Prison Planet.com » Western incompetence in the art of living

Fans of Theodore Dalrymple
March 8, 2019

Dalrymple writes:

Not reading many contemporary French novels, I am not entitled to say that Michel Houellebecq is the most interesting French novelist writing today, but he is certainly very brilliant, if in a somewhat limited way. His beam is narrow but very penetrating, like a laser.

Houellebecq’s theme, says Dalrymple, is

an important, indeed a vital one: the vacuity of modern life in the West, its lack of transcendence, lived as it is increasingly without religious or political belief, without a worthwhile creative culture, often without deep personal attachments, and without even a struggle for survival.
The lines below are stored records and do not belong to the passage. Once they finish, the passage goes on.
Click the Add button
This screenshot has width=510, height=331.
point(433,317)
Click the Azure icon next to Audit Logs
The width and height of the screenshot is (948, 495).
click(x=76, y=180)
Into what Salman Rushdie (a much lesser writer) called ‘a God-shaped hole’ has rushed the search for sensual pleasure which, however, no more than distracts.

Something more is needed, but

Western man—at least Western man at a certain level of education, intelligence and material ease—has not found it. Houellebecq’s underlying nihilism implies that it is not there to be found.

The result of this lack of transcendent purpose is

self-destruction not merely on a personal, but on a population, scale. Technical sophistication has been accompanied by mass incompetence in the art of living. Houellebecq is the prophet, the chronicler, of this incompetence.